Cat's only purpose in life is sleeping (a.k.a catnips), eating (a.k.a nom), guarding their bucket (a.k.a. bukkit) and world domination. They actually have no prior grudge over humans, but since humans love to dress them in awful get-ups and give them bath, full-knowingly that cats are self cleaning and aquaphobic. At this point they succeeded to tarnish the dogs image, and making people choose them over the loyal but oftenly stupid dogs.
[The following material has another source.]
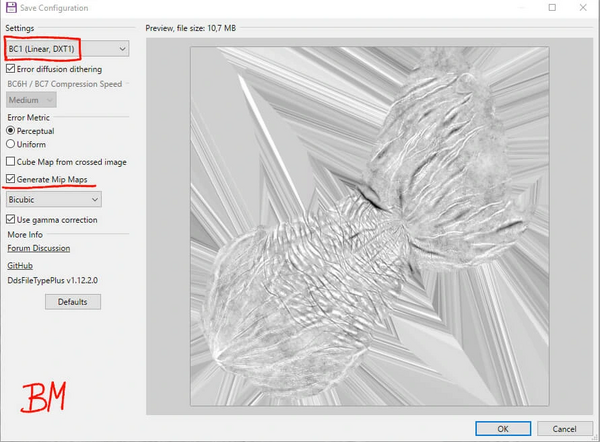This screenshot has width=600, height=442.
Task: Confirm settings with the OK button
Action: [x=502, y=428]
There are two different caste in cat social scene. The ceiling cats and the basement cats. Ceiling cats are the high society of the cats. The Paris Hilton of cats if you will. Usually light coloured and from a rare breed, ceiling cats usually cuter and fatter and lazier. Basement cats are darker in colour and street savvy. They are more agile and active but sometimes come across uglier. They are like the ninjas of cats. However these cats fight any other cats regardless of caste. Its human that apartheid'd them. Cats achieve internet (or as they call it; interwebs) recognition after the were featured in LOLcat, joining some other popular internet animal stars like Orly Owls and LOLrus. There are also some other animals such as the bunnies (also known as 'the bunneh' to the cats society), the squirrels, the pandas, the monkeys and the hippos. It is hoped that with this information, humans will be aware of the doom impending on them. After you read this page, please shut it down so the cats don't read it.